When I found out that I had cancer, I was told that with treatment, there was an 80% chance of making it to the five year mark. While 80% is pretty good, in my heart I felt like the odds weren’t really that good. You see, my mother had 8 siblings. Of those 9 kids, 4 of them (including my mother) died from cancer and two others had it but made it through. So I felt like my family history was not working in my favor.
I credit Kempo with literally saving my life. You see, as I was nearing the end of my chemo treatments, I was in a bad way. Very dark, depressed thoughts, always wondering if I was going to make it through. On a Tuesday afternoon in February of 2006, that changed. After getting home from work, I was feeling bad both physically and emotionally. After sitting in my easy chair for a few minutes, I decided it was time to turn things around. If the journey to black belt taught me anything, it was the power of stubborn, hard work. So I decided to go do some floor wipes. I told myself that if I could do twenty sets of floor wipes, then “I’m not sick, I’m just feeling bad”. So I went down to the old Central Branch to do some floor wipes. Since classes were going on, I asked Assistant Professor Johnson if I could use part of the floor and of course he said yes.
I hadn’t told Asst. Prof. Johnson what I was really up to so he probably assumed I was going to do 10 and go home. As I finished my 19th set, I stood up and quietly said “19, sir”. I didn’t realize it but he was walking by at the time and turned and asked “What did you say?” I tried to hide what I was up to and answered simply with “Just counting my sets sir”. He didn’t let it go and had me repeat myself. Then he just looked at me for a minute and said “Okay, don’t hurt yourself” and then walked away. Of course, he didn’t really walk away. He kept an eye on me as I finished up and then made sure I got out to my car okay, He also made me call him when I got home to make sure I got home safely.
The sense of accomplishment that I had when I walked off the floor was what I needed. From that point forward, my spirit was strong. I had won. I wasn’t sick, I was just feeling bad. From then on, it was just a matter of counting down the days until today. Now that today has come, I wanted to share this story and say thank you to my Kempo family.

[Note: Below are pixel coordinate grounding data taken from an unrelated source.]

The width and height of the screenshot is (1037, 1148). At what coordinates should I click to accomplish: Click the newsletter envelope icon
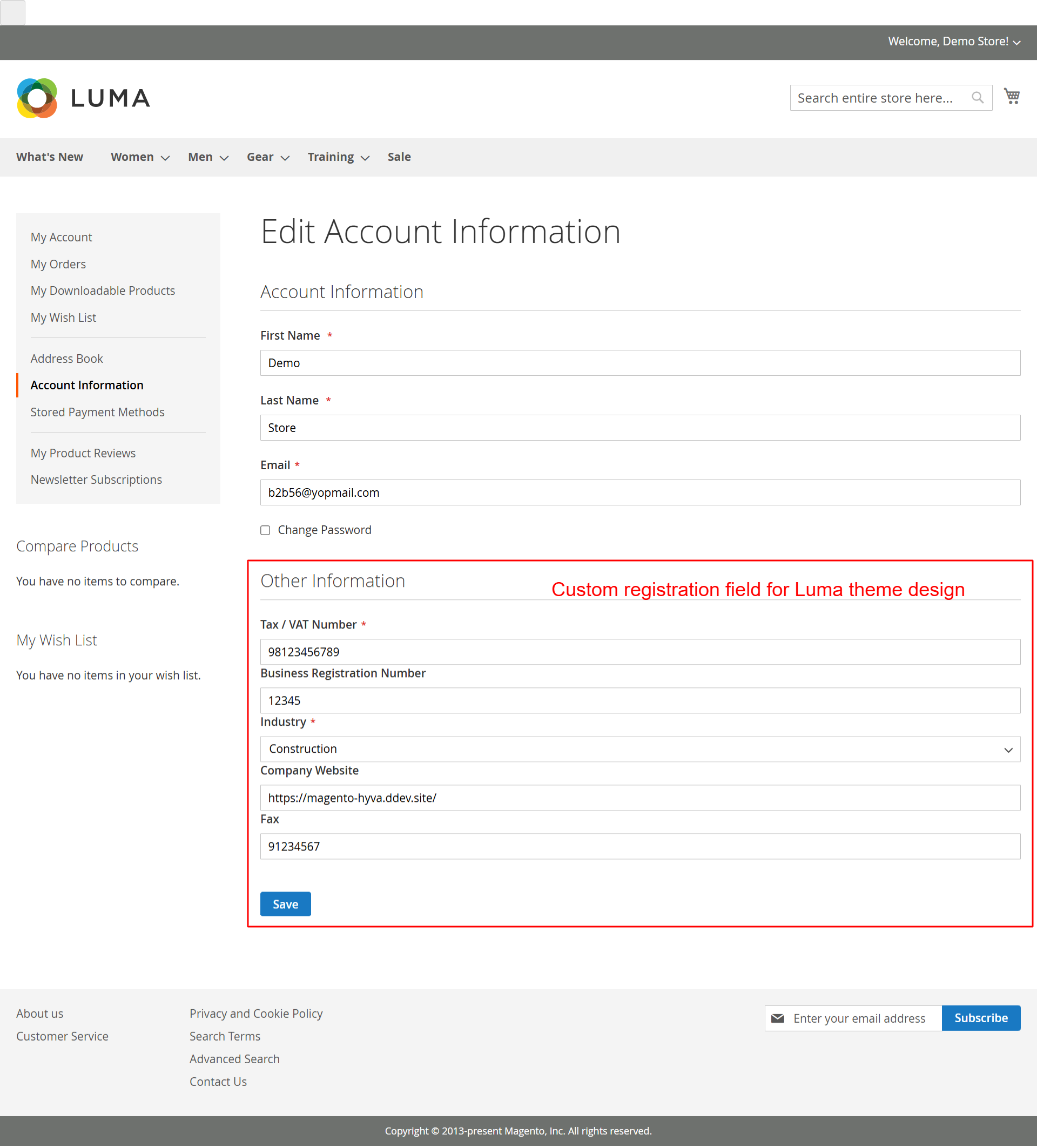pyautogui.click(x=777, y=1018)
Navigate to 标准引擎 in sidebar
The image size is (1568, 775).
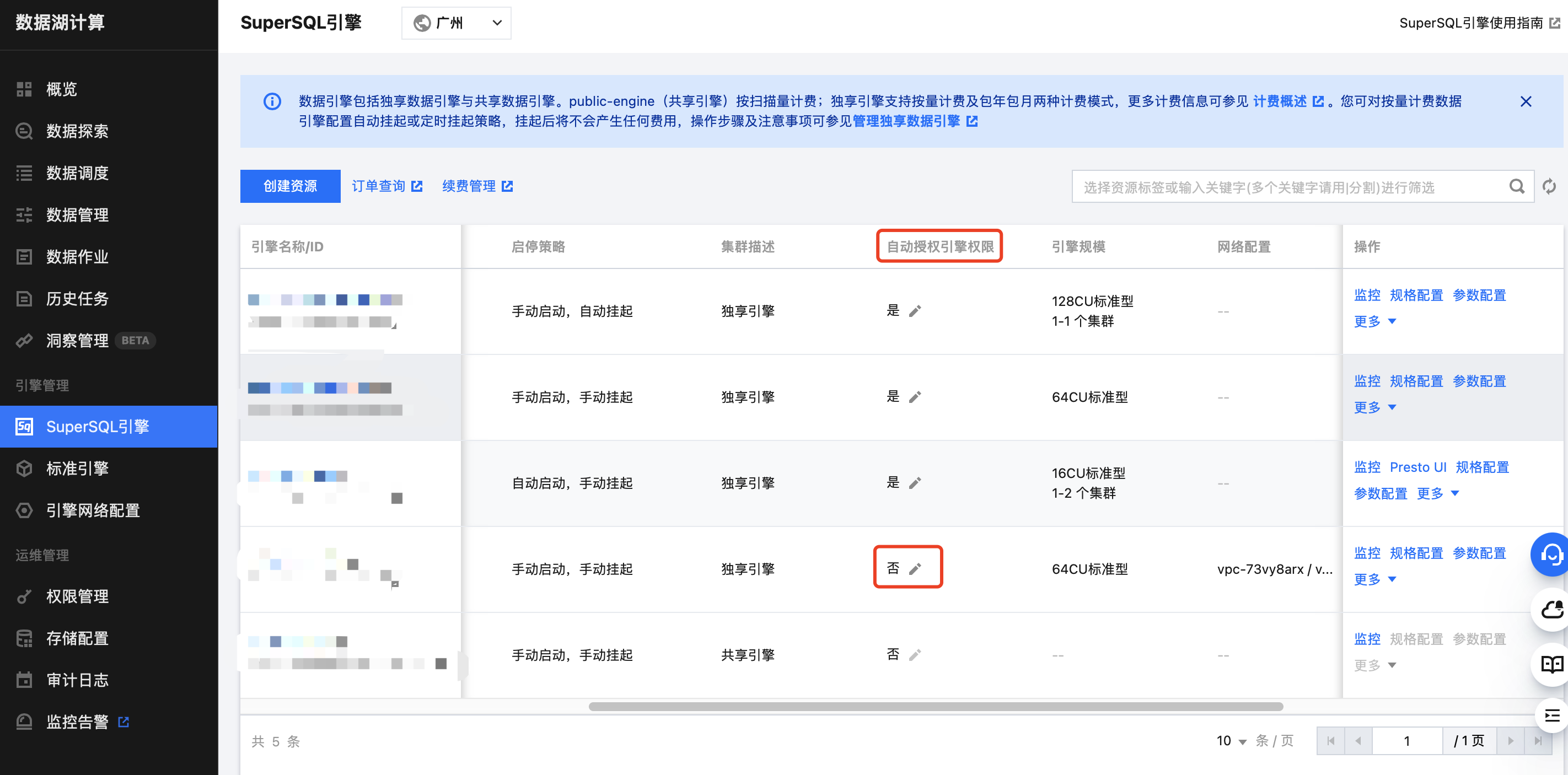[x=77, y=469]
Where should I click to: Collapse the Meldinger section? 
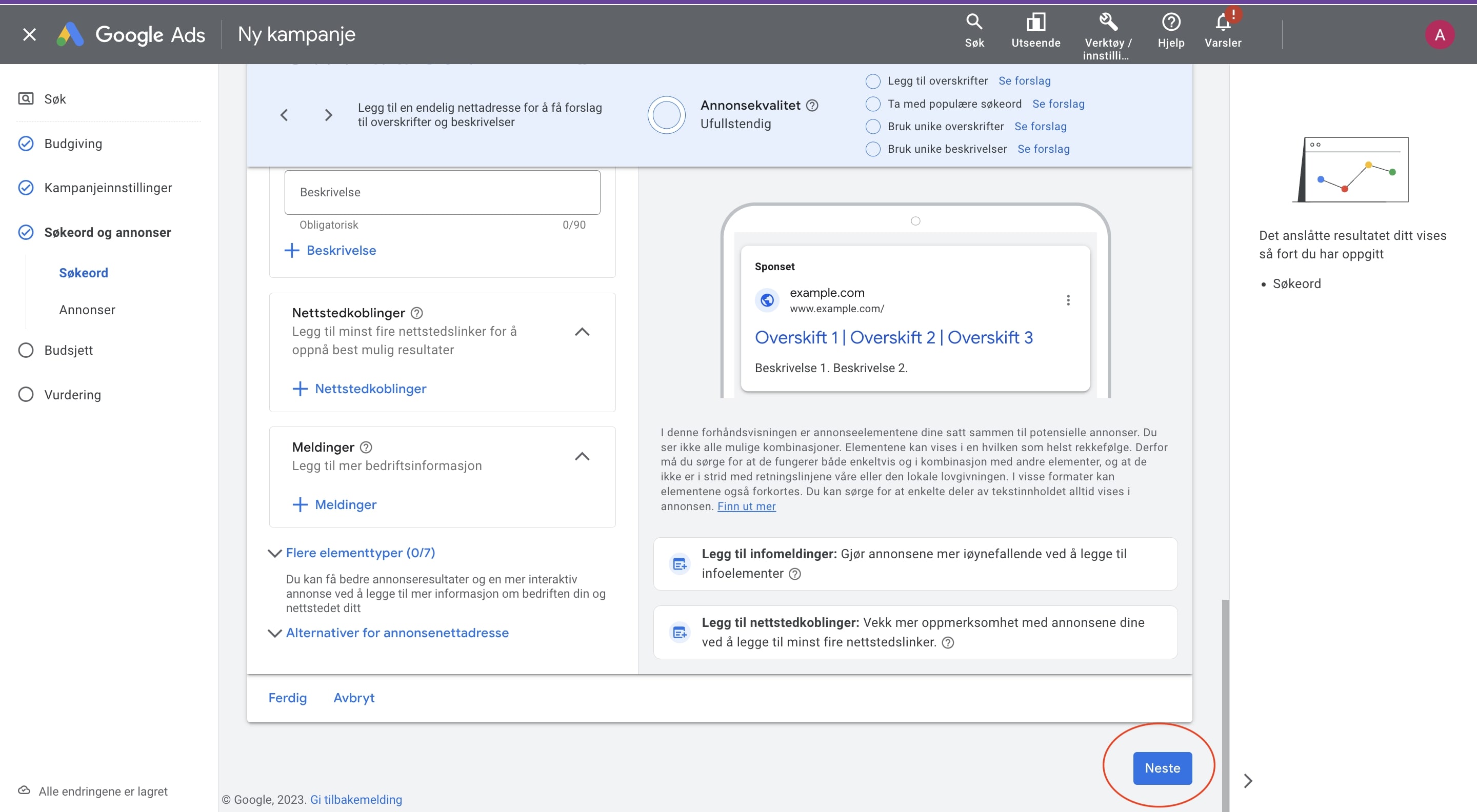point(582,456)
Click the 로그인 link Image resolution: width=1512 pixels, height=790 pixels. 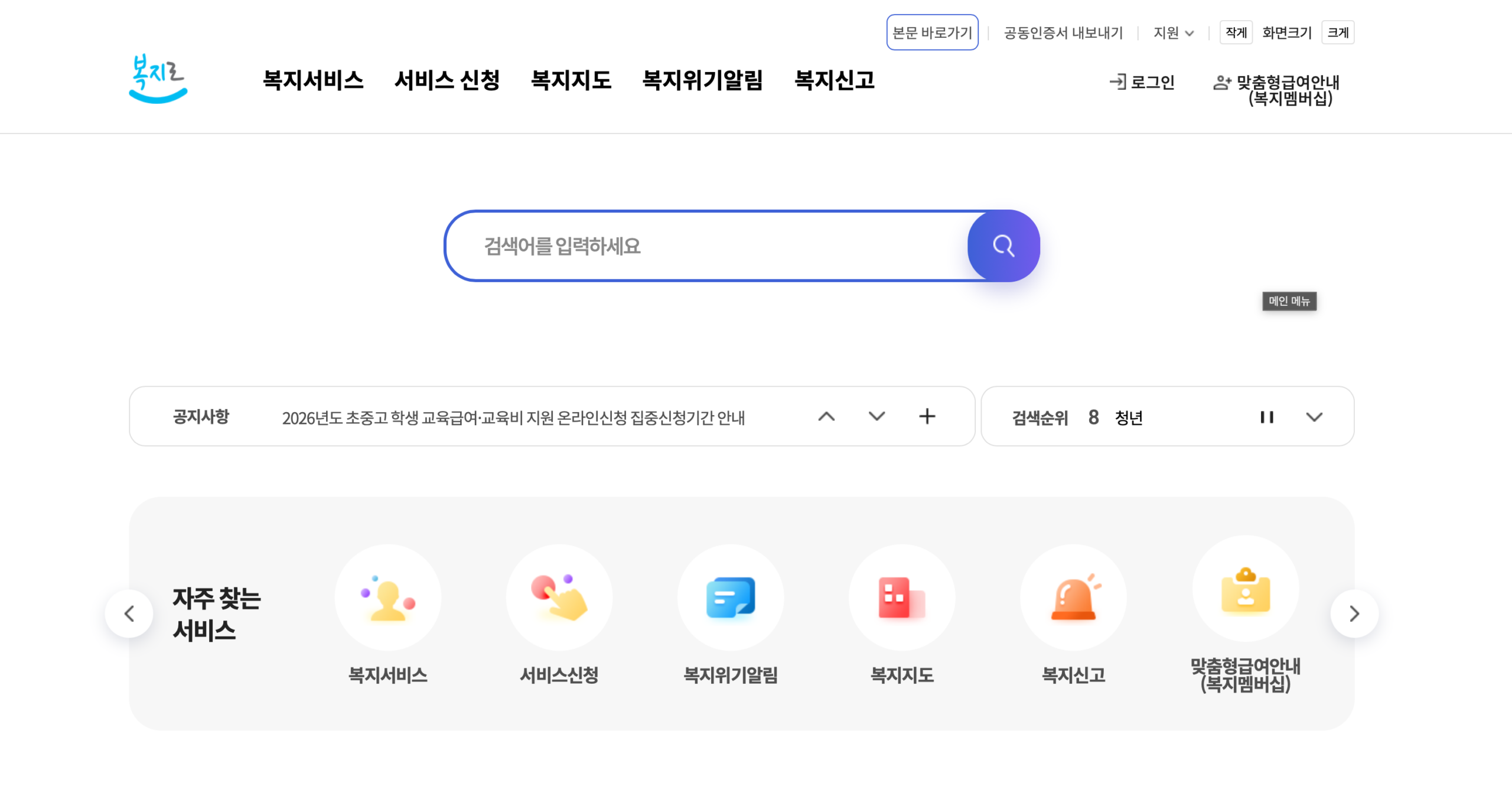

Had I not been in Kempo, I wouldn’t have known what I needed to do to make myself better. I probably would have let the dark thoughts win and we all know that where the mind goes, the body follows. Every time you set the standards for our physical conditioning, every time you don’t let a student quit when the going gets tough, every time you make someone work harder than they thought they could, you are giving them the tools they need for winning a future battle. The example you set for me and the work you demanded from me paid off for me on that day. For that, I offer my deepest, most sincere thanks.